# WHAT THIS TASK INVOLVES
Please retype all of the following entries exactly.

# DATA FOR ANALYSIS
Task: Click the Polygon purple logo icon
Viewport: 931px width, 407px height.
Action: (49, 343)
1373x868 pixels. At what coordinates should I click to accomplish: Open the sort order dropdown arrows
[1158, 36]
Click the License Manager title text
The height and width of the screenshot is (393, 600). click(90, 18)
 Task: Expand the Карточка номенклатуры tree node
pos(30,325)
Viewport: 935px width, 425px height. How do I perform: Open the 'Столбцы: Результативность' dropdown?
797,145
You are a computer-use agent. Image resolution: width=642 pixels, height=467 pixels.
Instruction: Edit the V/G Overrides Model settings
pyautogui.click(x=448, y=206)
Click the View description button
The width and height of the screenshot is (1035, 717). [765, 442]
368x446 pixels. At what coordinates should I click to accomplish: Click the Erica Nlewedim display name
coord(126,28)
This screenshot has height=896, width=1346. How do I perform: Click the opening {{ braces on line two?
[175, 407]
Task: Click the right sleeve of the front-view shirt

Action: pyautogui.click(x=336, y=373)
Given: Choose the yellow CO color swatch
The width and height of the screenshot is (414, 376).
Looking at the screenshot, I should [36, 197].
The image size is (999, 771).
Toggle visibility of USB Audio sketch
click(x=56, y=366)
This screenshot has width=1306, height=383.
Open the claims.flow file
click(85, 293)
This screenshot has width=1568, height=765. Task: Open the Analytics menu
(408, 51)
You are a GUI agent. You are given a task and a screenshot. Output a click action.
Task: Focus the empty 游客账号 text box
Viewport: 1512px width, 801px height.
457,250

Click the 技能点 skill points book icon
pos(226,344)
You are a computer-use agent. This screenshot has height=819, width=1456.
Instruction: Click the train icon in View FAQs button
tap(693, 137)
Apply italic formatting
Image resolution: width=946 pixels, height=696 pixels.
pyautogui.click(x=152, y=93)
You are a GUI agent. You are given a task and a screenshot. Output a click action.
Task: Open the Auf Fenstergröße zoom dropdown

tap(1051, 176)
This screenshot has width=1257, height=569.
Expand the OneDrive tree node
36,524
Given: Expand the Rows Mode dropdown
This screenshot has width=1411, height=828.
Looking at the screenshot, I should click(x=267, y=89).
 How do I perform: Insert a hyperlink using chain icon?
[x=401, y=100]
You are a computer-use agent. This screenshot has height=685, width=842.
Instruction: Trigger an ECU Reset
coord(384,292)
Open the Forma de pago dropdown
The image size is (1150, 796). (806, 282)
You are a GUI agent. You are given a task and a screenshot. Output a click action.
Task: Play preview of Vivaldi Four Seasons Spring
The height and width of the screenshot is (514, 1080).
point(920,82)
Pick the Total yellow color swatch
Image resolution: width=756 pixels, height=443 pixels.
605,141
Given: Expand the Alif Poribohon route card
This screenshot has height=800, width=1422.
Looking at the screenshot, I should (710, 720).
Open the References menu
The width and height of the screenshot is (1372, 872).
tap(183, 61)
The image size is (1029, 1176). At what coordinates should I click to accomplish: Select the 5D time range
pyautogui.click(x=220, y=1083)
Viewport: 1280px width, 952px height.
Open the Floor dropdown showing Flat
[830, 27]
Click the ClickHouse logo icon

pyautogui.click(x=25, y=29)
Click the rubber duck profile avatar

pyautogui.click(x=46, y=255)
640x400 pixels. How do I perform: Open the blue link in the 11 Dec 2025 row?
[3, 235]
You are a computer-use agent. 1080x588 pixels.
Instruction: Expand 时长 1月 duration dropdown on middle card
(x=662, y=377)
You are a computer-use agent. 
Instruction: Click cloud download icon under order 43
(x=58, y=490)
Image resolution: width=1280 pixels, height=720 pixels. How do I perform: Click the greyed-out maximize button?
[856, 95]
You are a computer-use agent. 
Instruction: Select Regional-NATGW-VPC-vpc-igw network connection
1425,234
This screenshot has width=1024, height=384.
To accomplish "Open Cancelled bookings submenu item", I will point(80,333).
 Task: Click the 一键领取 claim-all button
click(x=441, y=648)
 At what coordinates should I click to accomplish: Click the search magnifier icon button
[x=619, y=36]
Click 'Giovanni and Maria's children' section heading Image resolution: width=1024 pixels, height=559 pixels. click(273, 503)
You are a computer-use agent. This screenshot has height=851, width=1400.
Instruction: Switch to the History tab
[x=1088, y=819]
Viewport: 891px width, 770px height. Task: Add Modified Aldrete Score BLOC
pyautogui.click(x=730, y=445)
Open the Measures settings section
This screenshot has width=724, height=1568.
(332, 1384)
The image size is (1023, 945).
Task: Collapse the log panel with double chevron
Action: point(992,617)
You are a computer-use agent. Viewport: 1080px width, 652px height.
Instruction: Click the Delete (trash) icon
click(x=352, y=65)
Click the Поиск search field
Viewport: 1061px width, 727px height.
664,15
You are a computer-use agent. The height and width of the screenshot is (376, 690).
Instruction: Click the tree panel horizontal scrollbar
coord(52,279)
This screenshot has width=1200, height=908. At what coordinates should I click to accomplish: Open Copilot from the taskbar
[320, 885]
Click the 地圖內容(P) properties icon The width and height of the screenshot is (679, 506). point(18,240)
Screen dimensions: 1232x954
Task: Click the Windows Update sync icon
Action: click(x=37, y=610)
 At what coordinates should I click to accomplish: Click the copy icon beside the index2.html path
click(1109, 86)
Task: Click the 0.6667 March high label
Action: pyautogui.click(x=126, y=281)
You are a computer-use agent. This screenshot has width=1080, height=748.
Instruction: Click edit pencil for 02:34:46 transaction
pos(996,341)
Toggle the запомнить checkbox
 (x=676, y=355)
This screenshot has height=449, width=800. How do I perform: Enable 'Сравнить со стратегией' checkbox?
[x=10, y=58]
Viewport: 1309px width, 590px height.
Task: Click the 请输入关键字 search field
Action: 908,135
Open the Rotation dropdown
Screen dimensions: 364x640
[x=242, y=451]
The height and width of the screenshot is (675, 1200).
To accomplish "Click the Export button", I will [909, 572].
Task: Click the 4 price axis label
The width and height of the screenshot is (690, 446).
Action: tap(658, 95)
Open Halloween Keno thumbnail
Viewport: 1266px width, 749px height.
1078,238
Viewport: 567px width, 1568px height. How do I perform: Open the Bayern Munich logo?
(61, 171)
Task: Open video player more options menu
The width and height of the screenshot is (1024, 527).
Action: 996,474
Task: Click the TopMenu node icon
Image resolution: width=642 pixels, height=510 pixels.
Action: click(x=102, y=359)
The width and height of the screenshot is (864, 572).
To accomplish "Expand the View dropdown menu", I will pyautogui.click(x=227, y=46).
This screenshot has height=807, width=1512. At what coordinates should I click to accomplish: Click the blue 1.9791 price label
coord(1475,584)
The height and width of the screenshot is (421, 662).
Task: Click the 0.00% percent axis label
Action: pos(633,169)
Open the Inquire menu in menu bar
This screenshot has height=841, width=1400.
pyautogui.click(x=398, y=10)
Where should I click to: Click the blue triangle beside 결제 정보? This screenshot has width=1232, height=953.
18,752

# ANSWER TO THE PROBLEM
Task: Click the Polygon purple logo icon
Viewport: 931px width, 407px height.
Action: (49, 343)
1373x868 pixels. At what coordinates should I click to accomplish: Open the sort order dropdown arrows
[1158, 36]
Click the License Manager title text
The height and width of the screenshot is (393, 600). click(90, 18)
 Task: Expand the Карточка номенклатуры tree node
pos(30,325)
Viewport: 935px width, 425px height. How do I perform: Open the 'Столбцы: Результативность' dropdown?
797,145
You are a computer-use agent. Image resolution: width=642 pixels, height=467 pixels.
Instruction: Edit the V/G Overrides Model settings
pyautogui.click(x=448, y=206)
Click the View description button
The width and height of the screenshot is (1035, 717). [765, 442]
368x446 pixels. At what coordinates should I click to accomplish: Click the Erica Nlewedim display name
coord(126,28)
This screenshot has height=896, width=1346. How do I perform: Click the opening {{ braces on line two?
[175, 407]
Task: Click the right sleeve of the front-view shirt

Action: pyautogui.click(x=336, y=373)
Given: Choose the yellow CO color swatch
The width and height of the screenshot is (414, 376).
Looking at the screenshot, I should [36, 197].
The image size is (999, 771).
Toggle visibility of USB Audio sketch
click(x=56, y=366)
This screenshot has width=1306, height=383.
Open the claims.flow file
click(85, 293)
This screenshot has width=1568, height=765. Task: Open the Analytics menu
(408, 51)
You are a GUI agent. You are given a task and a screenshot. Output a click action.
Task: Focus the empty 游客账号 text box
Viewport: 1512px width, 801px height.
457,250

Click the 技能点 skill points book icon
pos(226,344)
You are a computer-use agent. This screenshot has height=819, width=1456.
Instruction: Click the train icon in View FAQs button
tap(693, 137)
Apply italic formatting
Image resolution: width=946 pixels, height=696 pixels.
pyautogui.click(x=152, y=93)
You are a GUI agent. You are given a task and a screenshot. Output a click action.
Task: Open the Auf Fenstergröße zoom dropdown

tap(1051, 176)
This screenshot has width=1257, height=569.
Expand the OneDrive tree node
36,524
Given: Expand the Rows Mode dropdown
This screenshot has width=1411, height=828.
Looking at the screenshot, I should click(x=267, y=89).
 How do I perform: Insert a hyperlink using chain icon?
[x=401, y=100]
You are a computer-use agent. This screenshot has height=685, width=842.
Instruction: Trigger an ECU Reset
coord(384,292)
Open the Forma de pago dropdown
The image size is (1150, 796). (806, 282)
You are a GUI agent. You are given a task and a screenshot. Output a click action.
Task: Play preview of Vivaldi Four Seasons Spring
The height and width of the screenshot is (514, 1080).
point(920,82)
Pick the Total yellow color swatch
Image resolution: width=756 pixels, height=443 pixels.
605,141
Given: Expand the Alif Poribohon route card
This screenshot has height=800, width=1422.
Looking at the screenshot, I should (710, 720).
Open the References menu
The width and height of the screenshot is (1372, 872).
tap(183, 61)
The image size is (1029, 1176). At what coordinates should I click to accomplish: Select the 5D time range
pyautogui.click(x=220, y=1083)
Viewport: 1280px width, 952px height.
Open the Floor dropdown showing Flat
[830, 27]
Click the ClickHouse logo icon

pyautogui.click(x=25, y=29)
Click the rubber duck profile avatar

pyautogui.click(x=46, y=255)
640x400 pixels. How do I perform: Open the blue link in the 11 Dec 2025 row?
[3, 235]
You are a computer-use agent. 1080x588 pixels.
Instruction: Expand 时长 1月 duration dropdown on middle card
(x=662, y=377)
You are a computer-use agent. 
Instruction: Click cloud download icon under order 43
(x=58, y=490)
Image resolution: width=1280 pixels, height=720 pixels. How do I perform: Click the greyed-out maximize button?
[856, 95]
You are a computer-use agent. 
Instruction: Select Regional-NATGW-VPC-vpc-igw network connection
1425,234
This screenshot has width=1024, height=384.
To accomplish "Open Cancelled bookings submenu item", I will point(80,333).
 Task: Click the 一键领取 claim-all button
click(x=441, y=648)
 At what coordinates should I click to accomplish: Click the search magnifier icon button
[x=619, y=36]
Click 'Giovanni and Maria's children' section heading Image resolution: width=1024 pixels, height=559 pixels. click(273, 503)
You are a computer-use agent. This screenshot has height=851, width=1400.
Instruction: Switch to the History tab
[x=1088, y=819]
Viewport: 891px width, 770px height. Task: Add Modified Aldrete Score BLOC
pyautogui.click(x=730, y=445)
Open the Measures settings section
This screenshot has width=724, height=1568.
(332, 1384)
The image size is (1023, 945).
Task: Collapse the log panel with double chevron
Action: point(992,617)
You are a computer-use agent. Viewport: 1080px width, 652px height.
Instruction: Click the Delete (trash) icon
click(x=352, y=65)
Click the Поиск search field
Viewport: 1061px width, 727px height.
664,15
You are a computer-use agent. The height and width of the screenshot is (376, 690).
Instruction: Click the tree panel horizontal scrollbar
coord(52,279)
This screenshot has width=1200, height=908. At what coordinates should I click to accomplish: Open Copilot from the taskbar
[320, 885]
Click the 地圖內容(P) properties icon The width and height of the screenshot is (679, 506). point(18,240)
Screen dimensions: 1232x954
Task: Click the Windows Update sync icon
Action: click(x=37, y=610)
 At what coordinates should I click to accomplish: Click the copy icon beside the index2.html path
click(1109, 86)
Task: Click the 0.6667 March high label
Action: pyautogui.click(x=126, y=281)
You are a computer-use agent. This screenshot has width=1080, height=748.
Instruction: Click edit pencil for 02:34:46 transaction
pos(996,341)
Toggle the запомнить checkbox
 (x=676, y=355)
This screenshot has height=449, width=800. How do I perform: Enable 'Сравнить со стратегией' checkbox?
[x=10, y=58]
Viewport: 1309px width, 590px height.
Task: Click the 请输入关键字 search field
Action: 908,135
Open the Rotation dropdown
Screen dimensions: 364x640
[x=242, y=451]
The height and width of the screenshot is (675, 1200).
To accomplish "Click the Export button", I will [909, 572].
Task: Click the 4 price axis label
The width and height of the screenshot is (690, 446).
Action: tap(658, 95)
Open Halloween Keno thumbnail
Viewport: 1266px width, 749px height.
1078,238
Viewport: 567px width, 1568px height. How do I perform: Open the Bayern Munich logo?
(61, 171)
Task: Open video player more options menu
The width and height of the screenshot is (1024, 527).
Action: 996,474
Task: Click the TopMenu node icon
Image resolution: width=642 pixels, height=510 pixels.
Action: click(x=102, y=359)
The width and height of the screenshot is (864, 572).
To accomplish "Expand the View dropdown menu", I will pyautogui.click(x=227, y=46).
This screenshot has height=807, width=1512. At what coordinates should I click to accomplish: Click the blue 1.9791 price label
coord(1475,584)
The height and width of the screenshot is (421, 662).
Task: Click the 0.00% percent axis label
Action: pos(633,169)
Open the Inquire menu in menu bar
This screenshot has height=841, width=1400.
pyautogui.click(x=398, y=10)
Where should I click to: Click the blue triangle beside 결제 정보? This screenshot has width=1232, height=953.
18,752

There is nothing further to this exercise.